Review: Okay before I go any further, let me just get this out of the way - I enjoyed this book in the way I used to enjoy Twilight. It's not well written, I have a full-size poster of Kian Egan from Westlife that's less flat than the characters and I don't think there is anything of value to be taken from it. However, it's also compulsively readable, and I tore through it in an evening and a half. For the first third or so, I wasn't sure I would keep reading - it meanders at a slow pace and doesn't seem to really know where it's going - for a bit of a murder mystery/thriller, it's not very exciting. Exceptionally inconducive towards making it so, is how unrelatable the main character Morgan is. Judas is also not a particularly compelling character, so it's difficult to care much what is going to happen.

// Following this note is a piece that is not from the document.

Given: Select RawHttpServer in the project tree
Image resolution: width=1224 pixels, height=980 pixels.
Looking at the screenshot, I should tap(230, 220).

Fortunately for the novel, it does have some good points. Some of the secondary characters are very likeable, particularly Morgan's parents, blind brother Lex, and his wife Alice. Some of the details of how life is lived in Internment, such as the carefully allocated births and marriages, lend themselves to making it an interesting concept, even if the execution is questionable. The contrast between Morgan, whose curiosity takes her thoughts frequently to the 'ground' below, and her friend Pen, who cannot conceive of everything they have been taught about gods and their ideal lives (essentially, their religion) being a lie, is pretty interesting. The city (not depicted nearly extensively enough) is quite interesting, as is the question of how it got up into the sky. In fact, most of the questions that this novel doesn't answer are the most interesting ones - where Internment came from, why it's called Internment (because the name sure implies something!) and what in the heck is going on down below on on Earth? I suspect at least some of these questions are going to be answered in book two, so I'm going to keep reading the series for that.

All in all.... an easy read, which honestly feels inspired by the Final Fantasy series - floating cities, mechanical burrowing flying bird ships - and I guess that's at least part of what kept me reading. It definitely won't be for everyone, and certainly not readers of very discerning standards. But screw it, I liked it.